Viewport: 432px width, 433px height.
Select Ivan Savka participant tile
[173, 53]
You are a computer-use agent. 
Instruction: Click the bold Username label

[Description of the task] Would you write the material out again, exactly as given above?

[Task answer]
Viewport: 432px width, 433px height.
Select Ivan Savka participant tile
[173, 53]
You are a computer-use agent. 
Instruction: Click the bold Username label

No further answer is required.